When sodium was added to a model including BMI, systolic BP, and NT-proBNP, the incremental χ2 was 6.260 (P=0.012). When copeptin was added to the same model, the incremental χ2 was 4.13 (P=0.042). The C-statistic for the model including BMI, systolic BP, and NT-proBNP was 0.720 (95% confidence interval [CI], 0.651 to 0.789). Adding both sodium and copeptin to the model raised the C-statistic to 0.751 (95% CI, 0.684 to 0.817). Furthermore, when copeptin was added to NT-proBNP for the mortality end point, the net reclassification improvement (NRI) was 11.2% (P=0.096). When copeptin was added to sodium for the mortality end point, the NRI was 27.4% (P<0.001). When both sodium and copeptin was added to NT-proBNP for the mortality end point, the NRI was 32.7% (P<0.001).
Discussion
This current study was the first large-scale investigation to evaluate the prognostic potential of copeptin in patients with acute HF. This study demonstrated that elevated copeptin concentrations were associated with increased 90-day mortality, HF-related readmissions, and HF-related ED visits in patients with acute HF, highlighting the prognostic utility of copeptin. For the prediction of 90-day mortality in patients with acute HF, copeptin was comparable to NT-proBNP and added incremental predictive value to clinical predictors of mortality. Although there were large variations in the copeptin and sodium concentrations in this study, we found that sodium and copeptin were independent predictors of mortality with additive prognostic value. Patients with elevated copeptin concentrations had significantly increased risk for 90-day mortality and adverse outcomes, especially in those with concurrent hyponatremia.
Prior studies have shown that AVP was a major contributor to hyponatremia and that hyponatremia was associated with poor prognosis in Patients with HF.5,6 Although AVP was a major contributor to hyponatremia, there was no correlation between sodium and copeptin concentrations in our acute HF population. This observation was noted in previous studies as well.5 The lack of correlation between sodium and copeptin concentrations in our study might be due to the complex interactions of various pathophysiological processes and medications involved in sodium and free water regulation in patients with acute HF. Because copeptin concentrations were directly related to AVP concentrations, it could be postulated that elevated AVP concentrations is a potent predictor for mortality, rehospitalization, and ED visits in acute Patients with HF, especially in those with hyponatremia. We must also point out that the correlation between elevated copeptin concentrations and mortality did not necessarily establish a causal relationship.

Assignment 1: In the copeptin text, the sentence beginning "This study demonstrated that elevated copeptin concentrations" links these concentrations to increases in certain outcomes. List every outcome it names.
Assignment 2: Translate this sentence from the copeptin text into Spanish: "We must also point out that the correlation between elevated copeptin concentrations and mortality did not necessarily establish a causal relationship."
Assignment 3: Carry on the copeptin text from its final sentence.
The material has nothing to do with the copeptin text.

Excerpted records:
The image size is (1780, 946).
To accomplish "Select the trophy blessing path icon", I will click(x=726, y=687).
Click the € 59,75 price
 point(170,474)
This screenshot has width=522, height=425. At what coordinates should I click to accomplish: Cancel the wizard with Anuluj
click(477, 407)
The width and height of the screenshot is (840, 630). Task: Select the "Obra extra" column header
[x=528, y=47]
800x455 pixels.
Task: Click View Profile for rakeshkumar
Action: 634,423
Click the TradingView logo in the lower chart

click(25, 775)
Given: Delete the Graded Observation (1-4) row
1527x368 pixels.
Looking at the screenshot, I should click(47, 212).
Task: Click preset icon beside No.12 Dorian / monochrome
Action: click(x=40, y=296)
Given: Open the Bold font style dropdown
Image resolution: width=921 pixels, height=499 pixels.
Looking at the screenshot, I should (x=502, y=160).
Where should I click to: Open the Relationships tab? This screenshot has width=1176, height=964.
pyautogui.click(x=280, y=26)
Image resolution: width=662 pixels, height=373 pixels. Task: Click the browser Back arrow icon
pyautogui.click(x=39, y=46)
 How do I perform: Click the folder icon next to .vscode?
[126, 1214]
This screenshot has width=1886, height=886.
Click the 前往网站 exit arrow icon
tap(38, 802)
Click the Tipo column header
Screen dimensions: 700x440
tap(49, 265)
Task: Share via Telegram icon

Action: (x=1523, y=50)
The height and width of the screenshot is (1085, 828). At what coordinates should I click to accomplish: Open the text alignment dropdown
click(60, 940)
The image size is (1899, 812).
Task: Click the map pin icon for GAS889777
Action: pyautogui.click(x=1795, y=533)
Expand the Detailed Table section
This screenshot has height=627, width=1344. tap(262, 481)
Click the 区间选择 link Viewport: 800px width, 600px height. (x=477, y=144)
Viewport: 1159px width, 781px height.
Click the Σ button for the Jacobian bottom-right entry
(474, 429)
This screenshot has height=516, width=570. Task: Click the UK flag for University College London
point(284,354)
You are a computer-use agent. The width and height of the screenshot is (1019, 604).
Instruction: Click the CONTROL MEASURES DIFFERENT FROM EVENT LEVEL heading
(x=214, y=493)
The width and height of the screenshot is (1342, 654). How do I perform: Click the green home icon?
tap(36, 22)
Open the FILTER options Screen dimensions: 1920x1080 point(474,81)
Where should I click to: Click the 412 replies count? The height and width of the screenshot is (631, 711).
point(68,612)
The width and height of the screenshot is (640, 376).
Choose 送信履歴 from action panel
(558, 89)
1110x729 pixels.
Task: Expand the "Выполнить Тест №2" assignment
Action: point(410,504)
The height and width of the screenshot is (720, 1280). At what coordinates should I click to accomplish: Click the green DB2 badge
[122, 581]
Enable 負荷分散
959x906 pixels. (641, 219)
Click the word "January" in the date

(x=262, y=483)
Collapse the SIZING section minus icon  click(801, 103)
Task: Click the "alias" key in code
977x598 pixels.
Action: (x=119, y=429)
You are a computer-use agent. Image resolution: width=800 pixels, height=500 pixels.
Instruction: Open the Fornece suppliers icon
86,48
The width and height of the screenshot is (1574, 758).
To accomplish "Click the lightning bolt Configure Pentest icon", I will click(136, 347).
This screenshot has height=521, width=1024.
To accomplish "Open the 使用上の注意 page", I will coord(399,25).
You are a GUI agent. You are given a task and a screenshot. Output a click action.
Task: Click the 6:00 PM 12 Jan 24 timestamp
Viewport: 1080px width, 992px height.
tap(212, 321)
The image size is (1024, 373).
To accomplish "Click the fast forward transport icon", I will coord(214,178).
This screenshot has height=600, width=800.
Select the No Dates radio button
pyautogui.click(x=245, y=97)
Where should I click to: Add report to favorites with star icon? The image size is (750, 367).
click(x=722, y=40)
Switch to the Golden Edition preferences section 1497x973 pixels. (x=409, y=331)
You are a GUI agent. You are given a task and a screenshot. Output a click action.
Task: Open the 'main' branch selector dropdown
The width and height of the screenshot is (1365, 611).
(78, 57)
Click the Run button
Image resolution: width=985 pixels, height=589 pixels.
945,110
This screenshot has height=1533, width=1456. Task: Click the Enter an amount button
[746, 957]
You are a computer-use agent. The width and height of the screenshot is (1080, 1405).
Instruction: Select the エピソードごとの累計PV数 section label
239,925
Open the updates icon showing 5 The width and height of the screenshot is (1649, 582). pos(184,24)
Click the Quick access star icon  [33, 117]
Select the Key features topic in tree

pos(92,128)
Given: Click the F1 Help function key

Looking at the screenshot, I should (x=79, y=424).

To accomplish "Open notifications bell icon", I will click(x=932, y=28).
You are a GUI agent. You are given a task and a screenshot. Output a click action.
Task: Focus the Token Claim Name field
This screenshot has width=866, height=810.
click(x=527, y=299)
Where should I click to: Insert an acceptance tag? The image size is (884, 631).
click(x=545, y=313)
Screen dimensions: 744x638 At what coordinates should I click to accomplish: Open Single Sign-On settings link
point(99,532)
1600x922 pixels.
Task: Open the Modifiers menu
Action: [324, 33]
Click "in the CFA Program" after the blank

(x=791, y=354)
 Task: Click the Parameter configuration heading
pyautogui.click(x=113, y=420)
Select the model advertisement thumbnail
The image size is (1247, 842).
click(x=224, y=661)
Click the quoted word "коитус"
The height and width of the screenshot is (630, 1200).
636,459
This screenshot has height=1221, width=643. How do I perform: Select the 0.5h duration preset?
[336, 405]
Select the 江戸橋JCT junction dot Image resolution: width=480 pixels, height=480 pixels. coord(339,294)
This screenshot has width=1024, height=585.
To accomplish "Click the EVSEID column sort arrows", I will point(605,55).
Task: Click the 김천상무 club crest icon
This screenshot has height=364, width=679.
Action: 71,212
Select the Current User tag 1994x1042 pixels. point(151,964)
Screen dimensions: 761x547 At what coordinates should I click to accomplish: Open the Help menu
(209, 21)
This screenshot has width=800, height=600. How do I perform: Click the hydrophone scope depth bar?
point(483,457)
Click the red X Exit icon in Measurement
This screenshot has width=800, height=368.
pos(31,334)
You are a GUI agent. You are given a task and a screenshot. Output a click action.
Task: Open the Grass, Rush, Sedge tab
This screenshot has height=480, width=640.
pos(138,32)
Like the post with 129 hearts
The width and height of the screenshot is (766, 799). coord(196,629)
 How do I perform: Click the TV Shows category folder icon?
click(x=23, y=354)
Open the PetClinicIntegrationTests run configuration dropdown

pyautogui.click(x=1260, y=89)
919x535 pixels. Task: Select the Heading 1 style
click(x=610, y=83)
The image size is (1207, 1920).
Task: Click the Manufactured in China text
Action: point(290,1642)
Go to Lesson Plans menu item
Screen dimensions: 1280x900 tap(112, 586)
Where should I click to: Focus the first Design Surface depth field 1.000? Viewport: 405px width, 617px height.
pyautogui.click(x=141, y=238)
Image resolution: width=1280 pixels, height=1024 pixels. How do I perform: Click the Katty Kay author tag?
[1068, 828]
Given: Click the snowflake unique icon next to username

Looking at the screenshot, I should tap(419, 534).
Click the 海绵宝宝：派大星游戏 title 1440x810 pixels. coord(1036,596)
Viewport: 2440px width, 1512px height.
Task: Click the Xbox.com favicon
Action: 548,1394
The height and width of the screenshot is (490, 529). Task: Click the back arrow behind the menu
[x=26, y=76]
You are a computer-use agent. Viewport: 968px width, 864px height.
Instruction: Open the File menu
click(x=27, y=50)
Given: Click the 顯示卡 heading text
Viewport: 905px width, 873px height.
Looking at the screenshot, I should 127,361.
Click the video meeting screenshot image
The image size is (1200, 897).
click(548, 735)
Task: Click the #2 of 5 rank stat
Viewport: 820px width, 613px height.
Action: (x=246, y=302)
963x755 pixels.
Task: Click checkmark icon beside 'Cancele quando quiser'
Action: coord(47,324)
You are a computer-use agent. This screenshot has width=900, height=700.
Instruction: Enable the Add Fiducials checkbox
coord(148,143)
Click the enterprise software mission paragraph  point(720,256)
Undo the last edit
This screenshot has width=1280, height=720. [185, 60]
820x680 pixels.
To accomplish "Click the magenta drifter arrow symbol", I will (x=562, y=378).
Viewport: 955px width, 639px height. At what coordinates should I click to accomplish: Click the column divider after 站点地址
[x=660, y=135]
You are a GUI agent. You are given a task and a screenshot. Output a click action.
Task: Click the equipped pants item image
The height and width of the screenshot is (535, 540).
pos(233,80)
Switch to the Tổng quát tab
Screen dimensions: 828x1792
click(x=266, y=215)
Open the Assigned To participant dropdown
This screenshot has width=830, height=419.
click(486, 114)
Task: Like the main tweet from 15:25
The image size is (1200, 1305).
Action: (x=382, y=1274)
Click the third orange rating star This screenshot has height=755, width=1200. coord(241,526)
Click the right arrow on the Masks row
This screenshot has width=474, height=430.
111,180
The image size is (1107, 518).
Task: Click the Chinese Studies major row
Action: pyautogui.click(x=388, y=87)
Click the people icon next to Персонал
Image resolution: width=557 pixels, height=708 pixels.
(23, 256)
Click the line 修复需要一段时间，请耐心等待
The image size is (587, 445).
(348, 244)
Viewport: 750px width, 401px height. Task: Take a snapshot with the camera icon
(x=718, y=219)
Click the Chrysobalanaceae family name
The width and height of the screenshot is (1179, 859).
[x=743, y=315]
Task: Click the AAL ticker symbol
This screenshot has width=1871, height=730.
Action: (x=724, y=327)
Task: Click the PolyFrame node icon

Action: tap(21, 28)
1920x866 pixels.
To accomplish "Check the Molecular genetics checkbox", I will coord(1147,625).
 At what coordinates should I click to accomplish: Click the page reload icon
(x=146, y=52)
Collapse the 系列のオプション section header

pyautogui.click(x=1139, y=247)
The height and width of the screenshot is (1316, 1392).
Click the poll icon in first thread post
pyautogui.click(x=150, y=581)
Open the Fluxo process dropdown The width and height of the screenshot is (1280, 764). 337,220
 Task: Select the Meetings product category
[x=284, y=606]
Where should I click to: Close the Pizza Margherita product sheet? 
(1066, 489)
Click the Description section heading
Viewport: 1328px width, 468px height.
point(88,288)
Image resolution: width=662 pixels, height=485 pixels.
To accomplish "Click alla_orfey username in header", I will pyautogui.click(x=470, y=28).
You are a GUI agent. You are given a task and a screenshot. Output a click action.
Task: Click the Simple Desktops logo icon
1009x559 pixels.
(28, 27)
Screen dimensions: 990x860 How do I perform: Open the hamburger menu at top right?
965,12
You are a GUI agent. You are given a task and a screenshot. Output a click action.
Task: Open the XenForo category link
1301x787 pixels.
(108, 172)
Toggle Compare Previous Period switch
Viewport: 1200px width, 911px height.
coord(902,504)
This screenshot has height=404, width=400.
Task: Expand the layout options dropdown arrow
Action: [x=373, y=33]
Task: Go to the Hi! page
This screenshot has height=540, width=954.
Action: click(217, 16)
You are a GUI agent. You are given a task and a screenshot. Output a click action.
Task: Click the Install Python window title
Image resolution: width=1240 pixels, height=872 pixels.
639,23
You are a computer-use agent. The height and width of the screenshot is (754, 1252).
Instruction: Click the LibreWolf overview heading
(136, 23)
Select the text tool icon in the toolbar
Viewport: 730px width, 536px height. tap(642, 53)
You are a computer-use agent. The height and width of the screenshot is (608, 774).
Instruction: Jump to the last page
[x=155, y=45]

Result 1: 90-day mortality; HF-related readmissions; HF-related ED visits

Result 2: También debemos señalar que la correlación entre las concentraciones elevadas de copeptina y la mortalidad no establecía necesariamente una relación causal.

Result 3:
Lately, the association between hyponatremia and increased mortality prompted great interest in using AVP antagonists to treat Patients with HF with hyponatremia. Although AVP antagonists have been used to treat hyponatremia in the general population with encouraging results, efforts to use them in Patients with HF were not as successful.13 The findings from our study might suggest why AVP antagonists were not effective in all Patients with HF. Future studies using AVP antagonists should be considered in patients with elevated copeptin concentrations and low sodium concentrations because these patients are most likely to have mortality benefit from AVP antagonist therapy.
Our study was limited by the modest size of the acute HF cohort and short follow-up period, resulting in a relatively small number of mortality end points, which limited the number of covariates that could be analyzed in the multivariate models. Future studies focusing primarily on a larger acute HF cohort with longer follow-up are needed to confirm the findings of our study and to further examine the incremental prognostic value copeptin adds to traditional clinical predictors and current biomarkers.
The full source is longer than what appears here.